- ITEMS -
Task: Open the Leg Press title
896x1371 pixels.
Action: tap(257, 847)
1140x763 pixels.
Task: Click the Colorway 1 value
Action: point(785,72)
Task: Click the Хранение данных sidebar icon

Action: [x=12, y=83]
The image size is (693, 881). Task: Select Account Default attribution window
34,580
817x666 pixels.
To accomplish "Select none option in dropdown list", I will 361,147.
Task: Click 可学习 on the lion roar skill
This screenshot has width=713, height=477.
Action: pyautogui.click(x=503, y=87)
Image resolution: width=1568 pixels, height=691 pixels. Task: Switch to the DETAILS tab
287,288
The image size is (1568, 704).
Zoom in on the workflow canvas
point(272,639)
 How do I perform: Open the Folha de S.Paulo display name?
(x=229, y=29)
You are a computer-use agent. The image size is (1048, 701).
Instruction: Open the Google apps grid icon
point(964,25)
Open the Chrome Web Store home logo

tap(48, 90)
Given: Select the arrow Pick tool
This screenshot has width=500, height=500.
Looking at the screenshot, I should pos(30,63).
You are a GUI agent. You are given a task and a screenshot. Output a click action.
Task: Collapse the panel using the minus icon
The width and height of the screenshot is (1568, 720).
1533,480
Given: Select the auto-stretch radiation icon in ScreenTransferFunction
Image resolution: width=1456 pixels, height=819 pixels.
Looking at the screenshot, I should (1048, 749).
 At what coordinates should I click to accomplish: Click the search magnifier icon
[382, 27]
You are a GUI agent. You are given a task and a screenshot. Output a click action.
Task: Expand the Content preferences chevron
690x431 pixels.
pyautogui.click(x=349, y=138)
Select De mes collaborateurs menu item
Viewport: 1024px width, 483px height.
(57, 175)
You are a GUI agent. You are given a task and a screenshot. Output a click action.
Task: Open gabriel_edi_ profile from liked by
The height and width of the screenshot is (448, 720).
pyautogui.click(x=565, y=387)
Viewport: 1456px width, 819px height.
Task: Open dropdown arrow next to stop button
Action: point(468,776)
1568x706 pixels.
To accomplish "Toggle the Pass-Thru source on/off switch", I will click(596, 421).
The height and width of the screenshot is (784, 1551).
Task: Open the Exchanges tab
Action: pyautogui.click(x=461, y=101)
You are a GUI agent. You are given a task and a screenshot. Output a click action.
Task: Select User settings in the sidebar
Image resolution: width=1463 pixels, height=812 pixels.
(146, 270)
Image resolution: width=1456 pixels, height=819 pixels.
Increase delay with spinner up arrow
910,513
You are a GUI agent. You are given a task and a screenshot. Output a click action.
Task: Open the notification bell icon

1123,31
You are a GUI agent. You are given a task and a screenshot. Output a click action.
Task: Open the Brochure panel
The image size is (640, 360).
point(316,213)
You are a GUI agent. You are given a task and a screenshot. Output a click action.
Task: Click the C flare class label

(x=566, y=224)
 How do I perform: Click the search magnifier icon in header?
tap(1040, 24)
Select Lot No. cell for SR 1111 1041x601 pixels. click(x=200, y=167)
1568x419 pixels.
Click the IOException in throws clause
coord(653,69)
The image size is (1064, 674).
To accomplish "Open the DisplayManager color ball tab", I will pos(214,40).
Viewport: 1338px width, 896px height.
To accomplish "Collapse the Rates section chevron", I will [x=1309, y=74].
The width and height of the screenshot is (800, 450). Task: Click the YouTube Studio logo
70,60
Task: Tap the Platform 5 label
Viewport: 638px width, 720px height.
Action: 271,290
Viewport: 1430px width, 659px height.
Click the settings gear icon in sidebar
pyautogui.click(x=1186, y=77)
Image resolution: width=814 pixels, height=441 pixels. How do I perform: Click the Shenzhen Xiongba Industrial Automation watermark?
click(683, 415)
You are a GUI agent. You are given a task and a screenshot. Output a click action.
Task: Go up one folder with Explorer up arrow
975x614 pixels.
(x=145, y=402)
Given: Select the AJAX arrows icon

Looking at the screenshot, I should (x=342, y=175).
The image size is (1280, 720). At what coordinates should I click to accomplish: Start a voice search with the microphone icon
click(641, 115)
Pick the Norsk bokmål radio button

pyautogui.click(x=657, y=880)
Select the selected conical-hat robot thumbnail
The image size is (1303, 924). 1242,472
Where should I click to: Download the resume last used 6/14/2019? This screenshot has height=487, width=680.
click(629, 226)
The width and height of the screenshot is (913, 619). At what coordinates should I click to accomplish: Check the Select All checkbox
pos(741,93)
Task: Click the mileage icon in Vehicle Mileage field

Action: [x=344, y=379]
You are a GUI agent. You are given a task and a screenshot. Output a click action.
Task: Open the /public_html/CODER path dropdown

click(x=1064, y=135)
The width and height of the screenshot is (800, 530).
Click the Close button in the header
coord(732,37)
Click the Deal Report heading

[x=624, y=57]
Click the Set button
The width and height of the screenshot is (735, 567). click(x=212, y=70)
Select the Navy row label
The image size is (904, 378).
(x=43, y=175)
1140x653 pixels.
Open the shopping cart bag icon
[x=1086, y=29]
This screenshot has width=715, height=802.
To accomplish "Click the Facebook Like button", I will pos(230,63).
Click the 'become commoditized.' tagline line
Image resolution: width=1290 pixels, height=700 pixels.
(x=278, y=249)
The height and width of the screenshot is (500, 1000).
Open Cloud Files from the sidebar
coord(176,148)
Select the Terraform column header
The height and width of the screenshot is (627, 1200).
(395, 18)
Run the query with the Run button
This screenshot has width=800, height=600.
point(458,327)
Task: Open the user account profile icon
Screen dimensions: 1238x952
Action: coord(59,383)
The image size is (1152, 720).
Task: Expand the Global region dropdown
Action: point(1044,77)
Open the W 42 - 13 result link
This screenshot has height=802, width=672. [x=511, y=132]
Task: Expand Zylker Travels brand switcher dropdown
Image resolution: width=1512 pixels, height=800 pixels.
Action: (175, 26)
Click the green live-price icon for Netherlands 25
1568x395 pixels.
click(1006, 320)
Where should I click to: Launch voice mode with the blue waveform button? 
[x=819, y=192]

- WRITTEN REQUEST -
Write all of the lines above out again, word for word.

- SOLUTION -
Task: Open the Leg Press title
896x1371 pixels.
Action: tap(257, 847)
1140x763 pixels.
Task: Click the Colorway 1 value
Action: point(785,72)
Task: Click the Хранение данных sidebar icon

Action: [x=12, y=83]
The image size is (693, 881). Task: Select Account Default attribution window
34,580
817x666 pixels.
To accomplish "Select none option in dropdown list", I will 361,147.
Task: Click 可学习 on the lion roar skill
This screenshot has width=713, height=477.
Action: pyautogui.click(x=503, y=87)
Image resolution: width=1568 pixels, height=691 pixels. Task: Switch to the DETAILS tab
287,288
The image size is (1568, 704).
Zoom in on the workflow canvas
point(272,639)
 How do I perform: Open the Folha de S.Paulo display name?
(x=229, y=29)
You are a computer-use agent. The image size is (1048, 701).
Instruction: Open the Google apps grid icon
point(964,25)
Open the Chrome Web Store home logo

tap(48, 90)
Given: Select the arrow Pick tool
This screenshot has width=500, height=500.
Looking at the screenshot, I should pos(30,63).
You are a GUI agent. You are given a task and a screenshot. Output a click action.
Task: Collapse the panel using the minus icon
The width and height of the screenshot is (1568, 720).
1533,480
Given: Select the auto-stretch radiation icon in ScreenTransferFunction
Image resolution: width=1456 pixels, height=819 pixels.
Looking at the screenshot, I should (1048, 749).
 At what coordinates should I click to accomplish: Click the search magnifier icon
[382, 27]
You are a GUI agent. You are given a task and a screenshot. Output a click action.
Task: Expand the Content preferences chevron
690x431 pixels.
pyautogui.click(x=349, y=138)
Select De mes collaborateurs menu item
Viewport: 1024px width, 483px height.
(57, 175)
You are a GUI agent. You are given a task and a screenshot. Output a click action.
Task: Open gabriel_edi_ profile from liked by
The height and width of the screenshot is (448, 720).
pyautogui.click(x=565, y=387)
Viewport: 1456px width, 819px height.
Task: Open dropdown arrow next to stop button
Action: point(468,776)
1568x706 pixels.
To accomplish "Toggle the Pass-Thru source on/off switch", I will click(596, 421).
The height and width of the screenshot is (784, 1551).
Task: Open the Exchanges tab
Action: pyautogui.click(x=461, y=101)
You are a GUI agent. You are given a task and a screenshot. Output a click action.
Task: Select User settings in the sidebar
Image resolution: width=1463 pixels, height=812 pixels.
(146, 270)
Image resolution: width=1456 pixels, height=819 pixels.
Increase delay with spinner up arrow
910,513
You are a GUI agent. You are given a task and a screenshot. Output a click action.
Task: Open the notification bell icon

1123,31
You are a GUI agent. You are given a task and a screenshot. Output a click action.
Task: Open the Brochure panel
The image size is (640, 360).
point(316,213)
You are a GUI agent. You are given a task and a screenshot. Output a click action.
Task: Click the C flare class label

(x=566, y=224)
 How do I perform: Click the search magnifier icon in header?
tap(1040, 24)
Select Lot No. cell for SR 1111 1041x601 pixels. click(x=200, y=167)
1568x419 pixels.
Click the IOException in throws clause
coord(653,69)
The image size is (1064, 674).
To accomplish "Open the DisplayManager color ball tab", I will pos(214,40).
Viewport: 1338px width, 896px height.
To accomplish "Collapse the Rates section chevron", I will [x=1309, y=74].
The width and height of the screenshot is (800, 450). Task: Click the YouTube Studio logo
70,60
Task: Tap the Platform 5 label
Viewport: 638px width, 720px height.
Action: 271,290
Viewport: 1430px width, 659px height.
Click the settings gear icon in sidebar
pyautogui.click(x=1186, y=77)
Image resolution: width=814 pixels, height=441 pixels. How do I perform: Click the Shenzhen Xiongba Industrial Automation watermark?
click(683, 415)
You are a GUI agent. You are given a task and a screenshot. Output a click action.
Task: Go up one folder with Explorer up arrow
975x614 pixels.
(x=145, y=402)
Given: Select the AJAX arrows icon

Looking at the screenshot, I should (x=342, y=175).
The image size is (1280, 720). At what coordinates should I click to accomplish: Start a voice search with the microphone icon
click(641, 115)
Pick the Norsk bokmål radio button

pyautogui.click(x=657, y=880)
Select the selected conical-hat robot thumbnail
The image size is (1303, 924). 1242,472
Where should I click to: Download the resume last used 6/14/2019? This screenshot has height=487, width=680.
click(629, 226)
The width and height of the screenshot is (913, 619). At what coordinates should I click to accomplish: Check the Select All checkbox
pos(741,93)
Task: Click the mileage icon in Vehicle Mileage field

Action: [x=344, y=379]
You are a GUI agent. You are given a task and a screenshot. Output a click action.
Task: Open the /public_html/CODER path dropdown

click(x=1064, y=135)
The width and height of the screenshot is (800, 530).
Click the Close button in the header
coord(732,37)
Click the Deal Report heading

[x=624, y=57]
Click the Set button
The width and height of the screenshot is (735, 567). click(x=212, y=70)
Select the Navy row label
The image size is (904, 378).
(x=43, y=175)
1140x653 pixels.
Open the shopping cart bag icon
[x=1086, y=29]
This screenshot has width=715, height=802.
To accomplish "Click the Facebook Like button", I will pos(230,63).
Click the 'become commoditized.' tagline line
Image resolution: width=1290 pixels, height=700 pixels.
(x=278, y=249)
The height and width of the screenshot is (500, 1000).
Open Cloud Files from the sidebar
coord(176,148)
Select the Terraform column header
The height and width of the screenshot is (627, 1200).
(395, 18)
Run the query with the Run button
This screenshot has width=800, height=600.
point(458,327)
Task: Open the user account profile icon
Screen dimensions: 1238x952
Action: coord(59,383)
The image size is (1152, 720).
Task: Expand the Global region dropdown
Action: point(1044,77)
Open the W 42 - 13 result link
This screenshot has height=802, width=672. [x=511, y=132]
Task: Expand Zylker Travels brand switcher dropdown
Image resolution: width=1512 pixels, height=800 pixels.
Action: (175, 26)
Click the green live-price icon for Netherlands 25
1568x395 pixels.
click(1006, 320)
Where should I click to: Launch voice mode with the blue waveform button? 
[x=819, y=192]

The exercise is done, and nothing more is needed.